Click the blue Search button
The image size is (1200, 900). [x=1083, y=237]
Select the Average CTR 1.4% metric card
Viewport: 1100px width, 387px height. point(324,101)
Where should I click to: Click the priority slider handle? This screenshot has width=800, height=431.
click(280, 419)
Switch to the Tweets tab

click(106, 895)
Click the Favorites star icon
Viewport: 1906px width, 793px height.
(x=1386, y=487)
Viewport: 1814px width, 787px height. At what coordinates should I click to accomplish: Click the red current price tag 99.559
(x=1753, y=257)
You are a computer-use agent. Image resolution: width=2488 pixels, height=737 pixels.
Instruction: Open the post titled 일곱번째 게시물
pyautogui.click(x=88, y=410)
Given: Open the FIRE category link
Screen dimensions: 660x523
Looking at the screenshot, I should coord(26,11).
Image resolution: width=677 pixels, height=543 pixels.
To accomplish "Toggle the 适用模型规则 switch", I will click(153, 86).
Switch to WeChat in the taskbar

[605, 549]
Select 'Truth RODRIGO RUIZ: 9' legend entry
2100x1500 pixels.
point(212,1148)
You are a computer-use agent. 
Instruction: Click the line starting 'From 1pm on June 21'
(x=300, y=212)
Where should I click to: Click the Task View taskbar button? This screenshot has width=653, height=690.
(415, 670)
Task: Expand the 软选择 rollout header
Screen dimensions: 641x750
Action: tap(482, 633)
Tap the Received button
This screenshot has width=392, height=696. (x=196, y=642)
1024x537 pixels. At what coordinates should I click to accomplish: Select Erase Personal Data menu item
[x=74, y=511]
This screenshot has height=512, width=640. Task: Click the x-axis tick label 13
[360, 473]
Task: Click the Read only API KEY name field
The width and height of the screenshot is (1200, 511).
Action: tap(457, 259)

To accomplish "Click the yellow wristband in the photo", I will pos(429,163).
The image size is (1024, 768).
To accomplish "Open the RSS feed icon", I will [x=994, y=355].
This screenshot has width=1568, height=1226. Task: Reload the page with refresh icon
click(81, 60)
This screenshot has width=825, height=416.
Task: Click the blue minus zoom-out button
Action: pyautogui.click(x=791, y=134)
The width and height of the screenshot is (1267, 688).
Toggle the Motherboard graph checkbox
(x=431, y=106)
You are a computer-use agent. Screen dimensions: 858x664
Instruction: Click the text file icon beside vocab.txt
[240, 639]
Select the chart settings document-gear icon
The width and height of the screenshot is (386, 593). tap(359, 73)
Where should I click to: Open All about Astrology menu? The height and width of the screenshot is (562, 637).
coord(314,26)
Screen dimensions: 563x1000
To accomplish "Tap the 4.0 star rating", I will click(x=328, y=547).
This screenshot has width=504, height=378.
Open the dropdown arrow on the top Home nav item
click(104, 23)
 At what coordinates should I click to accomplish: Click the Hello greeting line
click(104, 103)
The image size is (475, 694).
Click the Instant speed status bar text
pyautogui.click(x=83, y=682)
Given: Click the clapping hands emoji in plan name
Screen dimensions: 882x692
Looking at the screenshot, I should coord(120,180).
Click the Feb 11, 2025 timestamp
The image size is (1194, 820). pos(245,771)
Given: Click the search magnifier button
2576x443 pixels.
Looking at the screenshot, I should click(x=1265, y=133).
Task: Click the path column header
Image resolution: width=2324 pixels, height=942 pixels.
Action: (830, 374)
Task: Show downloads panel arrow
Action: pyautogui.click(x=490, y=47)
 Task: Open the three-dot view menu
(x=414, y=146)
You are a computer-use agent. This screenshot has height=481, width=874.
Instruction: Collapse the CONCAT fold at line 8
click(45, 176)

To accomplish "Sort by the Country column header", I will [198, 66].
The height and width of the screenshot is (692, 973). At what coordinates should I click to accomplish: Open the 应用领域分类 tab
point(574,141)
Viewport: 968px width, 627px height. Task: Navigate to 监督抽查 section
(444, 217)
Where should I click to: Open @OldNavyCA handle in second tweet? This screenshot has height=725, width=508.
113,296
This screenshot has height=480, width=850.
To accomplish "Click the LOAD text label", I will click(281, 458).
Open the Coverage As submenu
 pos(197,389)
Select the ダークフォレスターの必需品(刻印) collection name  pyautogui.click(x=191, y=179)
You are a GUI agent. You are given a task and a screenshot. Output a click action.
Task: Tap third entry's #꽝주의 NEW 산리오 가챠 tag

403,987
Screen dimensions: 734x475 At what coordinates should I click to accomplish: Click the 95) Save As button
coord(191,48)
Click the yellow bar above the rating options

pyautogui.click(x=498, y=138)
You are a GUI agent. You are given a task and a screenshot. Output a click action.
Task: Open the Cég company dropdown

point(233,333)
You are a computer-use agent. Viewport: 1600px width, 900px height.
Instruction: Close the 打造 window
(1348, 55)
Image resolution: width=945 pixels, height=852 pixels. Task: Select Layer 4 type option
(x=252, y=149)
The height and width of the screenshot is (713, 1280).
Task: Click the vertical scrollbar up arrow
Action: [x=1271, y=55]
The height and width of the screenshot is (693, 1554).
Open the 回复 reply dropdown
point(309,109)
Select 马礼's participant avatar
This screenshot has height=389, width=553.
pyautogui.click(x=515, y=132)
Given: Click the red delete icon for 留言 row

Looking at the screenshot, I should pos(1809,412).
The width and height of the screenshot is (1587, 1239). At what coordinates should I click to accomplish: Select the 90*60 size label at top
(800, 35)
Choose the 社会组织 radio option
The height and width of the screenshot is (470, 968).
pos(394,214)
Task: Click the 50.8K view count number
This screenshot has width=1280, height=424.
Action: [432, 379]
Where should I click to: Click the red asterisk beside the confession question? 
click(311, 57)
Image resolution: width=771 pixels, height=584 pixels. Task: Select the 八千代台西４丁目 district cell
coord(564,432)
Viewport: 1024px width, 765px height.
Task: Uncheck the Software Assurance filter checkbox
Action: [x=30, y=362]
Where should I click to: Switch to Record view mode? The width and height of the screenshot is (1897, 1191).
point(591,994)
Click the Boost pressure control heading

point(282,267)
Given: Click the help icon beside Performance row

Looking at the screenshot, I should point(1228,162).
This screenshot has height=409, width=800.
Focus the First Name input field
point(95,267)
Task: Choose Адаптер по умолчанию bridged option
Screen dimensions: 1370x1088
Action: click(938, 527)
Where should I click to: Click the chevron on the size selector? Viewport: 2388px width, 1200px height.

==================================================

Your objective.
Print every record exactly as it was given.

Written answer.
Click the blue Search button
The image size is (1200, 900). [x=1083, y=237]
Select the Average CTR 1.4% metric card
Viewport: 1100px width, 387px height. point(324,101)
Where should I click to: Click the priority slider handle? This screenshot has width=800, height=431.
click(280, 419)
Switch to the Tweets tab

click(106, 895)
Click the Favorites star icon
Viewport: 1906px width, 793px height.
(x=1386, y=487)
Viewport: 1814px width, 787px height. At what coordinates should I click to accomplish: Click the red current price tag 99.559
(x=1753, y=257)
You are a computer-use agent. Image resolution: width=2488 pixels, height=737 pixels.
Instruction: Open the post titled 일곱번째 게시물
pyautogui.click(x=88, y=410)
Given: Open the FIRE category link
Screen dimensions: 660x523
Looking at the screenshot, I should coord(26,11).
Image resolution: width=677 pixels, height=543 pixels.
To accomplish "Toggle the 适用模型规则 switch", I will click(153, 86).
Switch to WeChat in the taskbar

[605, 549]
Select 'Truth RODRIGO RUIZ: 9' legend entry
2100x1500 pixels.
point(212,1148)
You are a computer-use agent. 
Instruction: Click the line starting 'From 1pm on June 21'
(x=300, y=212)
Where should I click to: Click the Task View taskbar button? This screenshot has width=653, height=690.
(415, 670)
Task: Expand the 软选择 rollout header
Screen dimensions: 641x750
Action: tap(482, 633)
Tap the Received button
This screenshot has width=392, height=696. (x=196, y=642)
1024x537 pixels. At what coordinates should I click to accomplish: Select Erase Personal Data menu item
[x=74, y=511]
This screenshot has height=512, width=640. Task: Click the x-axis tick label 13
[360, 473]
Task: Click the Read only API KEY name field
The width and height of the screenshot is (1200, 511).
Action: tap(457, 259)

To accomplish "Click the yellow wristband in the photo", I will pos(429,163).
The image size is (1024, 768).
To accomplish "Open the RSS feed icon", I will [x=994, y=355].
This screenshot has width=1568, height=1226. Task: Reload the page with refresh icon
click(81, 60)
This screenshot has width=825, height=416.
Task: Click the blue minus zoom-out button
Action: pyautogui.click(x=791, y=134)
The width and height of the screenshot is (1267, 688).
Toggle the Motherboard graph checkbox
(x=431, y=106)
You are a computer-use agent. Screen dimensions: 858x664
Instruction: Click the text file icon beside vocab.txt
[240, 639]
Select the chart settings document-gear icon
The width and height of the screenshot is (386, 593). tap(359, 73)
Where should I click to: Open All about Astrology menu? The height and width of the screenshot is (562, 637).
coord(314,26)
Screen dimensions: 563x1000
To accomplish "Tap the 4.0 star rating", I will click(x=328, y=547).
This screenshot has width=504, height=378.
Open the dropdown arrow on the top Home nav item
click(104, 23)
 At what coordinates should I click to accomplish: Click the Hello greeting line
click(104, 103)
The image size is (475, 694).
Click the Instant speed status bar text
pyautogui.click(x=83, y=682)
Given: Click the clapping hands emoji in plan name
Screen dimensions: 882x692
Looking at the screenshot, I should coord(120,180).
Click the Feb 11, 2025 timestamp
The image size is (1194, 820). pos(245,771)
Given: Click the search magnifier button
2576x443 pixels.
Looking at the screenshot, I should click(x=1265, y=133).
Task: Click the path column header
Image resolution: width=2324 pixels, height=942 pixels.
Action: (830, 374)
Task: Show downloads panel arrow
Action: pyautogui.click(x=490, y=47)
 Task: Open the three-dot view menu
(x=414, y=146)
You are a computer-use agent. This screenshot has height=481, width=874.
Instruction: Collapse the CONCAT fold at line 8
click(45, 176)

To accomplish "Sort by the Country column header", I will [198, 66].
The height and width of the screenshot is (692, 973). At what coordinates should I click to accomplish: Open the 应用领域分类 tab
point(574,141)
Viewport: 968px width, 627px height. Task: Navigate to 监督抽查 section
(444, 217)
Where should I click to: Open @OldNavyCA handle in second tweet? This screenshot has height=725, width=508.
113,296
This screenshot has height=480, width=850.
To accomplish "Click the LOAD text label", I will click(281, 458).
Open the Coverage As submenu
 pos(197,389)
Select the ダークフォレスターの必需品(刻印) collection name  pyautogui.click(x=191, y=179)
You are a GUI agent. You are given a task and a screenshot. Output a click action.
Task: Tap third entry's #꽝주의 NEW 산리오 가챠 tag

403,987
Screen dimensions: 734x475 At what coordinates should I click to accomplish: Click the 95) Save As button
coord(191,48)
Click the yellow bar above the rating options

pyautogui.click(x=498, y=138)
You are a GUI agent. You are given a task and a screenshot. Output a click action.
Task: Open the Cég company dropdown

point(233,333)
You are a computer-use agent. Viewport: 1600px width, 900px height.
Instruction: Close the 打造 window
(1348, 55)
Image resolution: width=945 pixels, height=852 pixels. Task: Select Layer 4 type option
(x=252, y=149)
The height and width of the screenshot is (713, 1280).
Task: Click the vertical scrollbar up arrow
Action: [x=1271, y=55]
The height and width of the screenshot is (693, 1554).
Open the 回复 reply dropdown
point(309,109)
Select 马礼's participant avatar
This screenshot has height=389, width=553.
pyautogui.click(x=515, y=132)
Given: Click the red delete icon for 留言 row

Looking at the screenshot, I should pos(1809,412).
The width and height of the screenshot is (1587, 1239). At what coordinates should I click to accomplish: Select the 90*60 size label at top
(800, 35)
Choose the 社会组织 radio option
The height and width of the screenshot is (470, 968).
pos(394,214)
Task: Click the 50.8K view count number
This screenshot has width=1280, height=424.
Action: [432, 379]
Where should I click to: Click the red asterisk beside the confession question? 
click(311, 57)
Image resolution: width=771 pixels, height=584 pixels. Task: Select the 八千代台西４丁目 district cell
coord(564,432)
Viewport: 1024px width, 765px height.
Task: Uncheck the Software Assurance filter checkbox
Action: [x=30, y=362]
Where should I click to: Switch to Record view mode? The width and height of the screenshot is (1897, 1191).
point(591,994)
Click the Boost pressure control heading

point(282,267)
Given: Click the help icon beside Performance row

Looking at the screenshot, I should point(1228,162).
This screenshot has height=409, width=800.
Focus the First Name input field
point(95,267)
Task: Choose Адаптер по умолчанию bridged option
Screen dimensions: 1370x1088
Action: click(938, 527)
Where should I click to: Click the chevron on the size selector? Viewport: 2388px width, 1200px height.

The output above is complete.